Sitharaman Unveils Next Big Reform: Customs Overhaul, Sees 7%+ Growth
FM Sitharaman: Customs overhaul next, economy to grow 7%+

Finance Minister Nirmala Sitharaman has declared that the government's next major regulatory push will be a comprehensive overhaul of India's customs duty structure and procedures. Speaking at the HT Leadership Summit 2025, she expressed confidence that the economy is on track to expand by 7% or more in the current fiscal year, buoyed by recent tax relief measures aimed at stimulating consumer spending.

A Simpler, More Transparent Customs System

Sitharaman stated that a complete revamp of the customs framework is due, moving beyond the recent big-bang reforms like GST and income-tax changes. The goal is to create a system that is far simpler, less tedious for compliance, and more transparent. While India remains aligned with World Customs Organization standards, the minister emphasized that execution on the ground is key.

Drawing a parallel with the transformation of the income tax administration, which faced criticism for being "painful" and led to the term "tax terrorism," Sitharaman said similar principles must now guide customs reform. The focus will be on minimizing physical interface and reducing discretionary powers of officials, while still effectively managing the risk of illicit goods entering the country.

The government has already been reducing customs duties over the past two years, and Sitharaman indicated that in areas where rates remain above optimal levels, further reductions are planned.
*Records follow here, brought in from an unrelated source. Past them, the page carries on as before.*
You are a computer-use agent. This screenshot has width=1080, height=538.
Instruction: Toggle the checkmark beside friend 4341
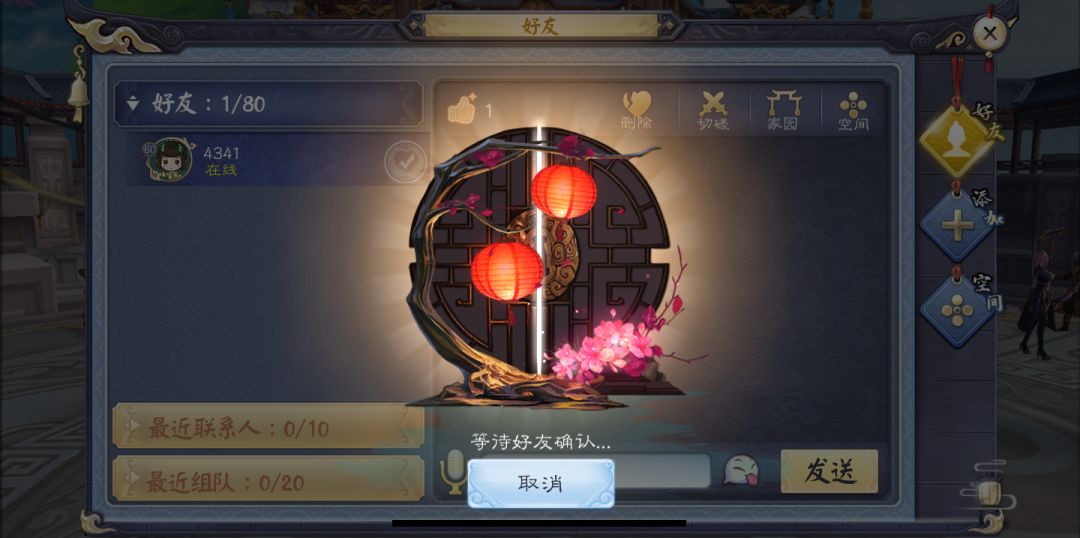406,162

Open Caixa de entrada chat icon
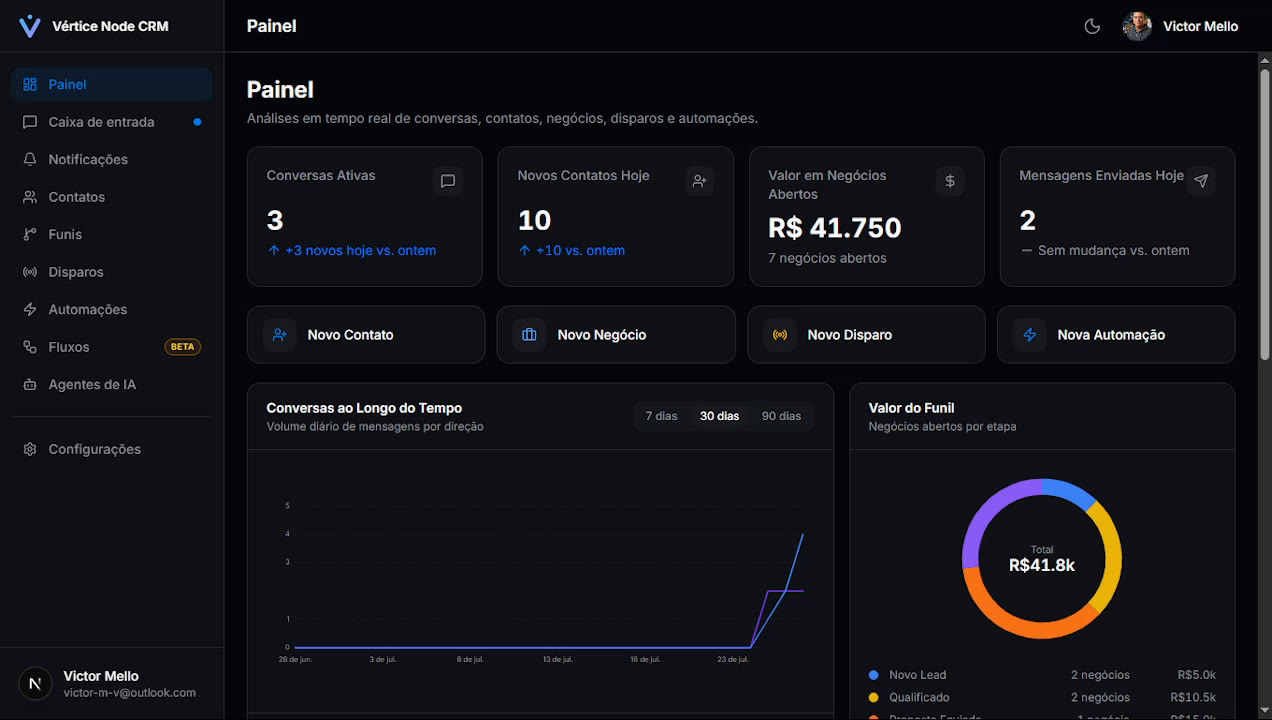[30, 122]
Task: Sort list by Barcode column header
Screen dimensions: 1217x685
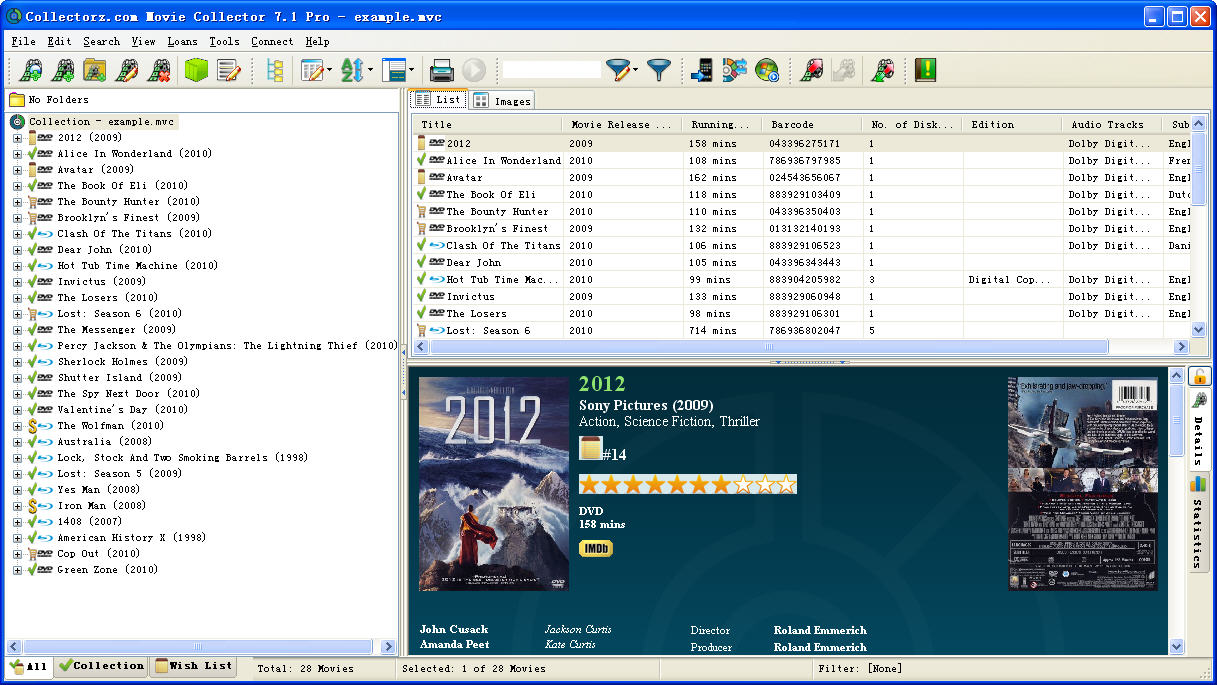Action: [x=810, y=125]
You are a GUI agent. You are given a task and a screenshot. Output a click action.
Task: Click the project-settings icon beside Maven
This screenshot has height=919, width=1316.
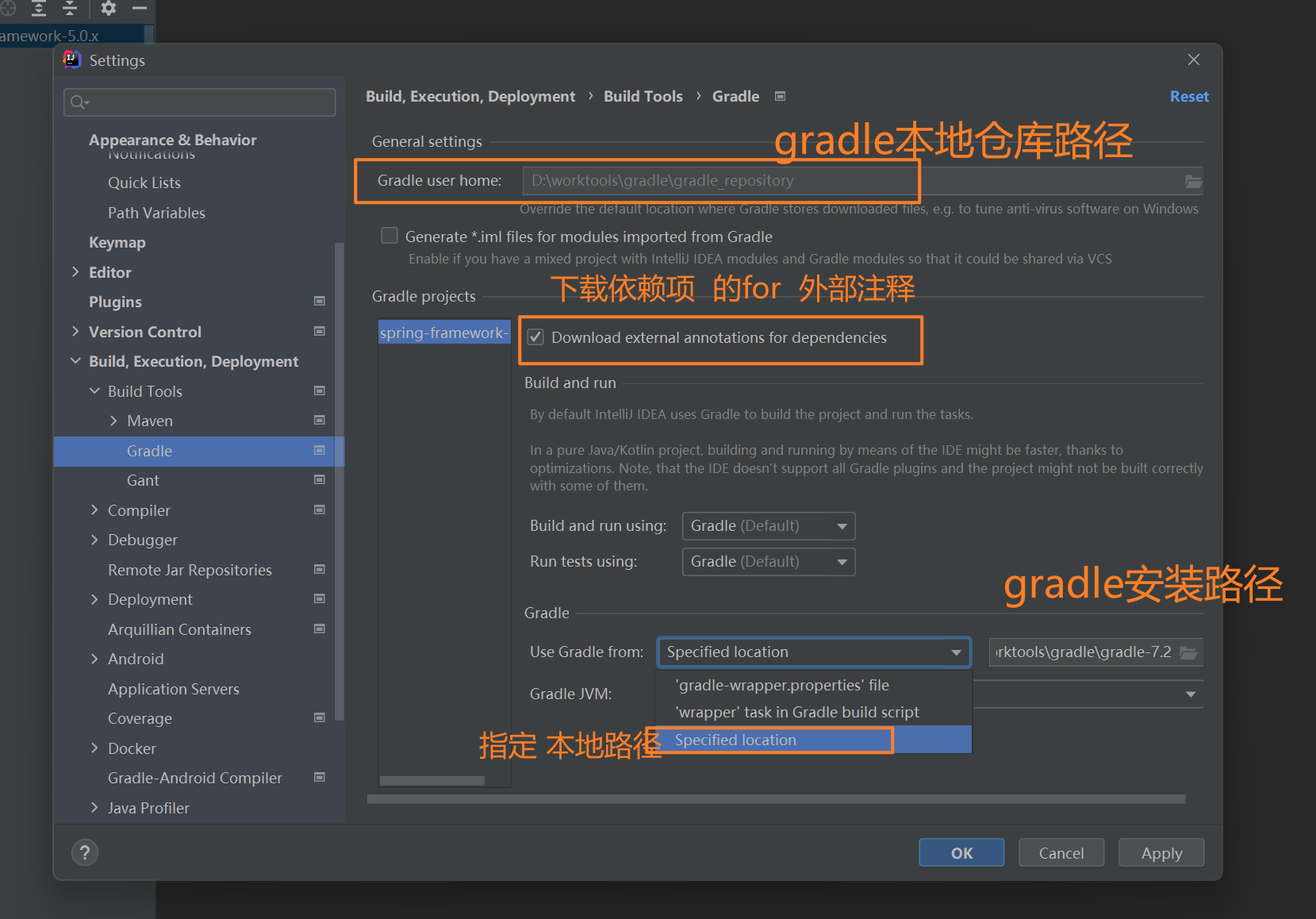(x=320, y=421)
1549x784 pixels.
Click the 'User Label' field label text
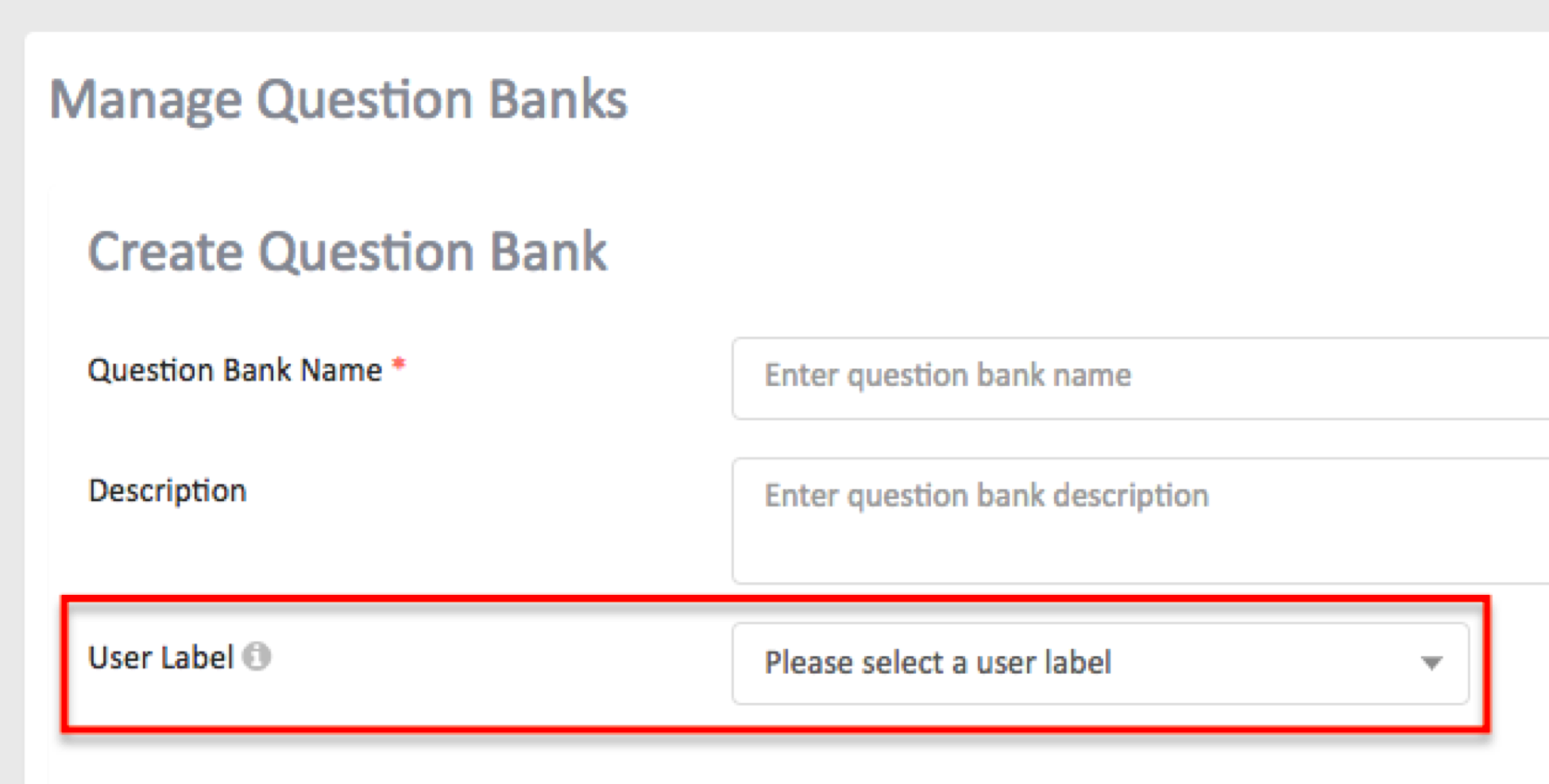[x=161, y=657]
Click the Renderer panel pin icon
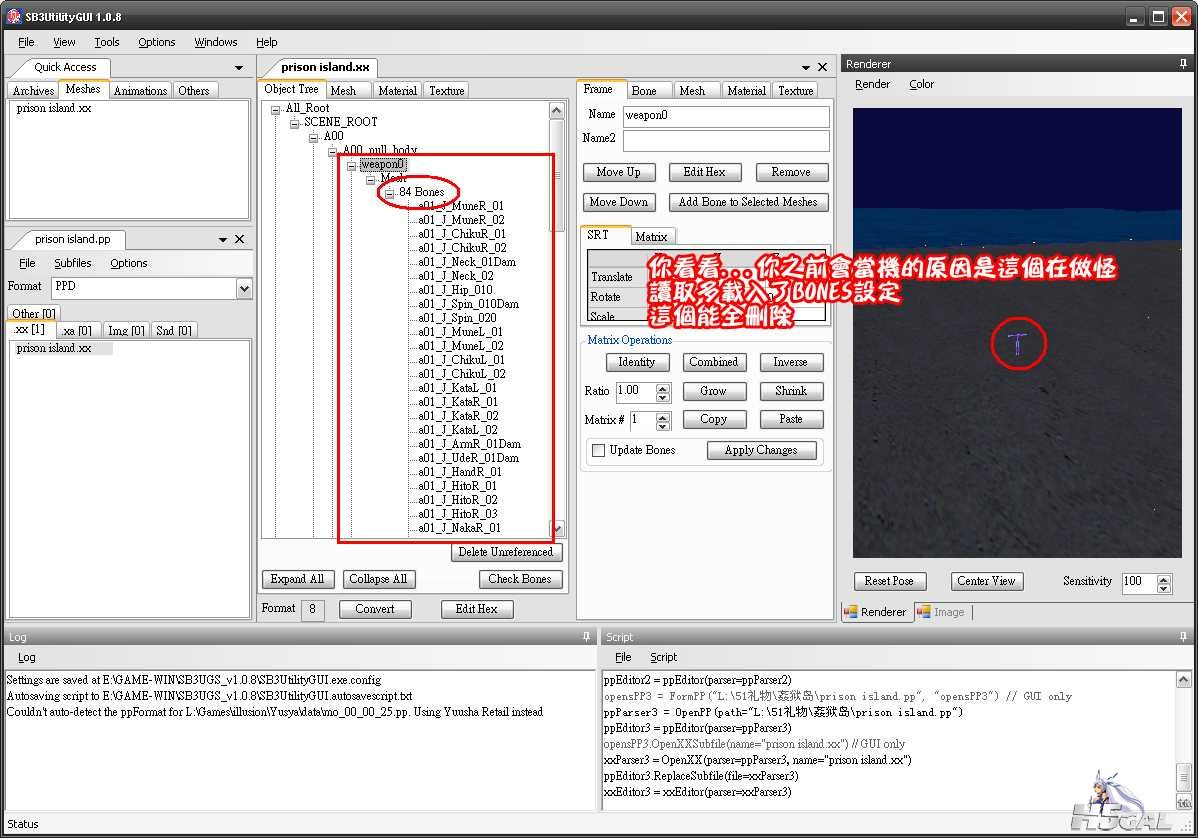Viewport: 1198px width, 838px height. tap(1183, 63)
She termed this her next major "clean-up exercise."

Rupee's Strength Tied to Economic Fundamentals

Addressing questions about the Indian rupee's movement, the Finance Minister urged that it be viewed in the context of India's broader economic story. While acknowledging that her party had effectively criticized the government on currency weakness when in opposition, she highlighted the changed economic fundamentals today.

India's position as the world's fourth-largest economy, soon to be third, places it on a different footing, she argued. Sitharaman noted that while a weaker rupee can benefit exporters, she is not complacent about its level. The rupee, like other economic indicators, will find its natural level based on the economy's underlying strength, she asserted.

Addressing State Finances and Populist Freebies

On the issue of rising populist spending and freebies by state governments, Sitharaman drew a clear distinction between essential welfare and electorally motivated giveaways. Her primary concern, she clarified, is whether states can afford such schemes, especially when they borrow heavily to finance them.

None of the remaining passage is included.